▶ **PROBLEM DESCRIPTION**
Through the line with "telecommuting ok (41, 152)" and starting from the first line, return the records below word for word, with pictures left out.
#####
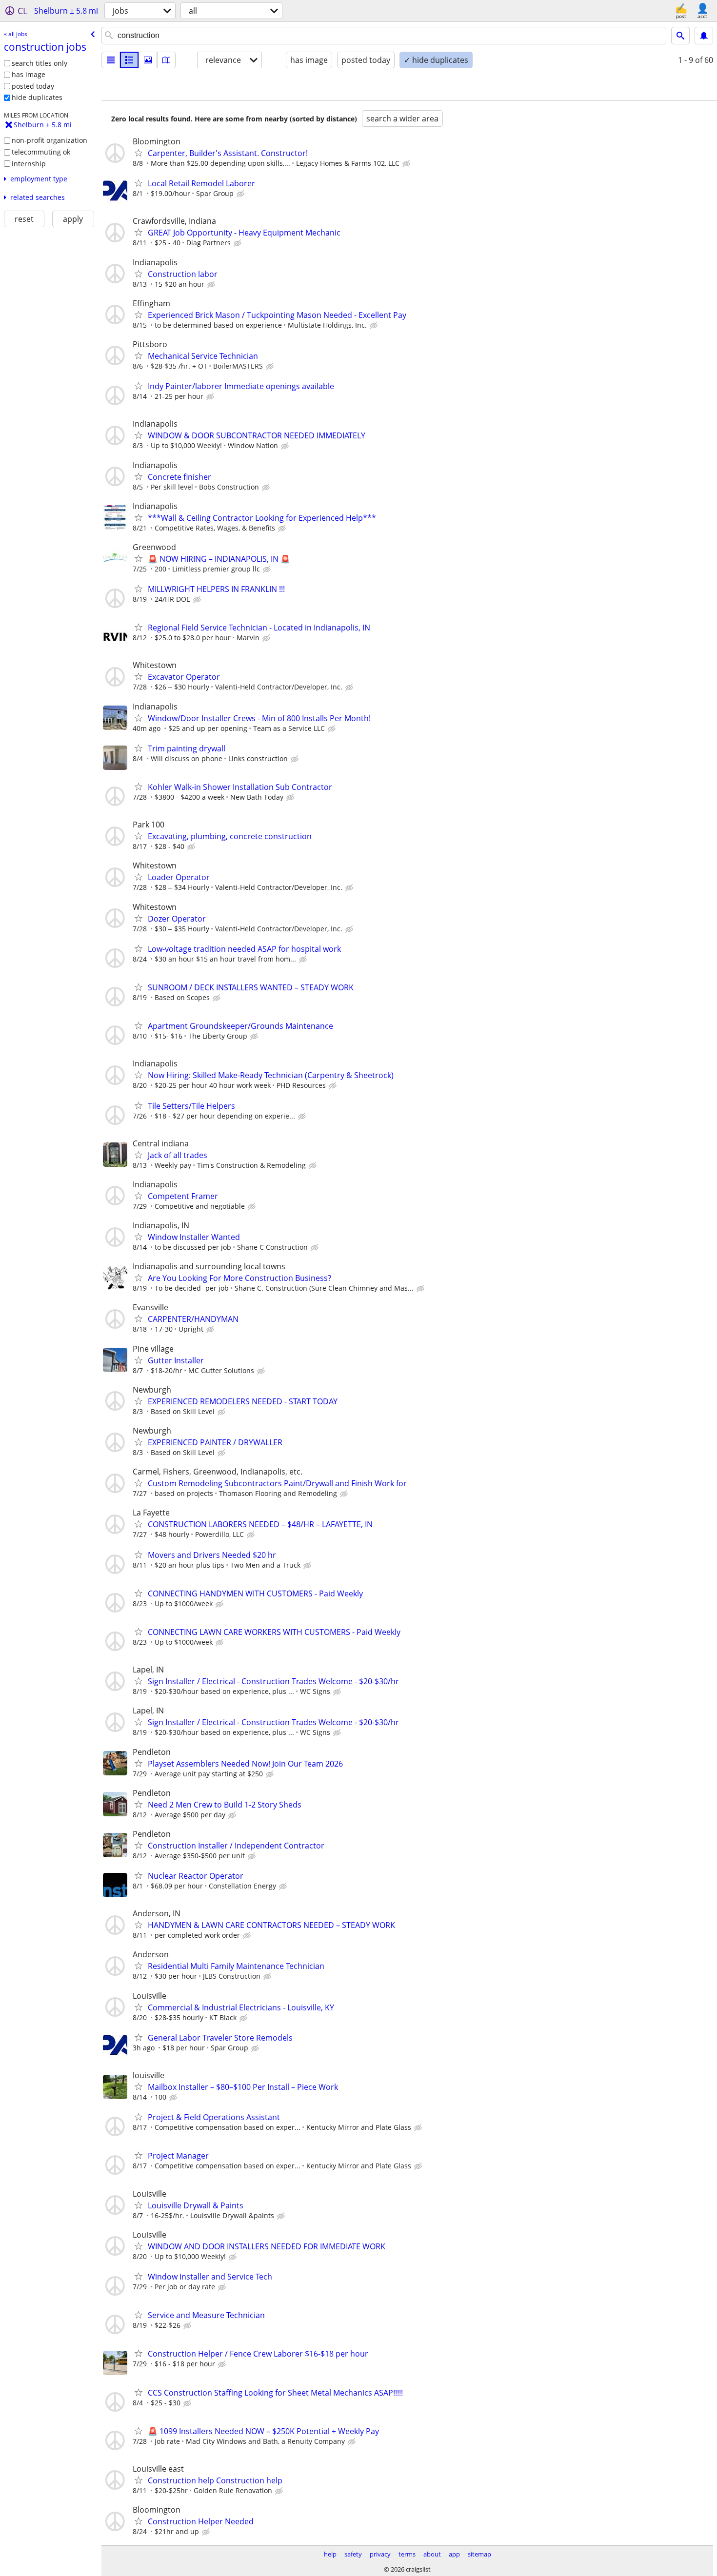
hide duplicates (37, 97)
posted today (33, 86)
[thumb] (129, 60)
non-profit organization (49, 140)
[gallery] (148, 60)
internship (29, 163)
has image (28, 74)
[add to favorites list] (138, 152)
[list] (110, 60)
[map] (166, 60)
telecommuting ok (41, 152)
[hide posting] (407, 164)
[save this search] (704, 35)
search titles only (39, 63)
#####
▶ **ANSWER FOR THE TASK**
hide duplicates (37, 97)
posted today (33, 86)
[thumb] (129, 60)
non-profit organization (49, 140)
[gallery] (148, 60)
internship (29, 163)
has image (28, 74)
[add to favorites list] (138, 152)
[list] (110, 60)
[map] (166, 60)
telecommuting ok (41, 152)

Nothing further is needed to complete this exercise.